Here’s a super simple recipe that takes just a few minutes to throw together, tastes delicious, and is healthy… in other words, perfect for back-to-school!

I actually don’t typically eat very much canned tuna, but I was hit by a pregnancy craving the other day and I spent some time researching which variety was safe to eat while preggers. Tuna in general should be eaten only in moderation by pregnant women, but chunk light is the lowest in mercury, rendering it the safest choice for occasional consumption.

When I do eat tuna salad, there is one rule I wholeheartedly stick to: NO CELERY! You are probably already well aware of my aversion to the ribbed, stringy vegetable as I’ve mentioned it in numerous posts. Although I hate (yes, hate) celery, I do like a crunchy component to tuna salad.

Here’s where the toasted walnuts come into play.

Commonly found in chicken salad, walnuts also make a great addition to tuna salad… as I found out with this little experiment. Toasting the walnuts gives them extra crunch and deepens their flavor, adding a nice element of surprise to boring old tuna salad.

As for the crackers photographed with the tuna salad, they’re Ritz impostors. I’ve been loving the Whole Foods brand Golden Rounds; another similar option is the Back to Nature Classic Round Crackers.

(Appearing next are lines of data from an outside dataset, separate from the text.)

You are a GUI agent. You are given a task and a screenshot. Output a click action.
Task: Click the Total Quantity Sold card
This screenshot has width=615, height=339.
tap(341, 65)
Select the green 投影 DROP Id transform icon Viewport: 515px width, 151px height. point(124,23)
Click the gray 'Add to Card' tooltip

Sure, processed crackers aren’t the absolute best choice for serving with the tuna salad (whole wheat bread or organic greens would be optimal) but they are certainly a welcomed every-now-and-then treat!

Toasted Walnut Tuna Salad

by Lauren Zembron

Name:Toasted Walnut Tuna Salad
CuisineAmerican
Prep Time15 minutes
Cooking Time5 minutes
Total Time20 minutes
Servings4
Yield4 servings

Keywords: entree main salad snack fish walnuts

Ingredients (2 servings)

  • 1 can chunk light tuna, preferably wild & pole-caught
  • 2 Tbsp plain 2% Greek yogurt
  • 1 Tbsp olive oil mayonnaise
  • 3/4 tsp white wine vinegar
  • Kosher or sea salt & freshly ground black pepper, to taste
  • 6 walnut halves, toasted and finely chopped

Instructions

Scoop tuna out into a small bowl and flake.

Stir in the yogurt, mayo, and vinegar. Season to taste with salt and pepper.

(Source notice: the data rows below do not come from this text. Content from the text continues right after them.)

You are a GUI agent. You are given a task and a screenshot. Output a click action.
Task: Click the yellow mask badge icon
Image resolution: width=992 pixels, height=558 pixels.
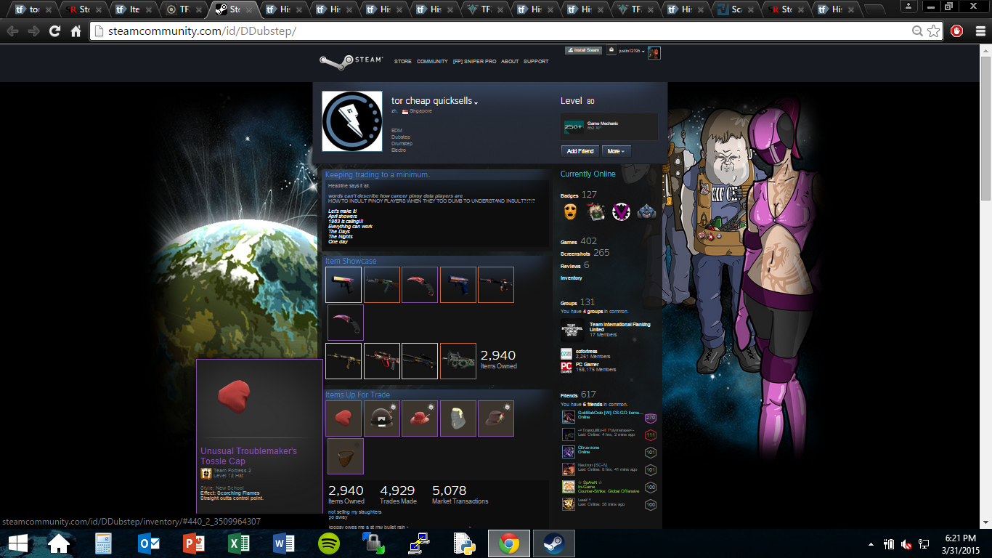(x=572, y=211)
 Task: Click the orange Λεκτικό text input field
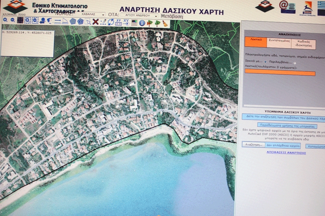(x=280, y=73)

Fold in chopped toasted walnuts.

Serve with crackers, in a sandwich, or on a green salad.

Estimated Nutrition Per Serving

  • Calories: 265 kcal
  • Protein: 20g
  • Carbohydrates: 6g
    • Dietary Fiber: 2g
    • Sugars: 2g
  • Fat: 19g
    • Saturated Fat: 2g
    • Trans Fat: 0g
  • Cholesterol: 30mg
  • Sodium: 260mg
  • Vitamin D: 12mcg (60% DV)
  • Calcium: 65mg (5% DV)
  • Iron: 2mg (10% DV)
  • Potassium: 322mg (7% DV)

Note: The provided nutrition information is an estimate based on standard portion sizes and ingredients used. Actual values may vary depending on specific brands and variations in ingredients.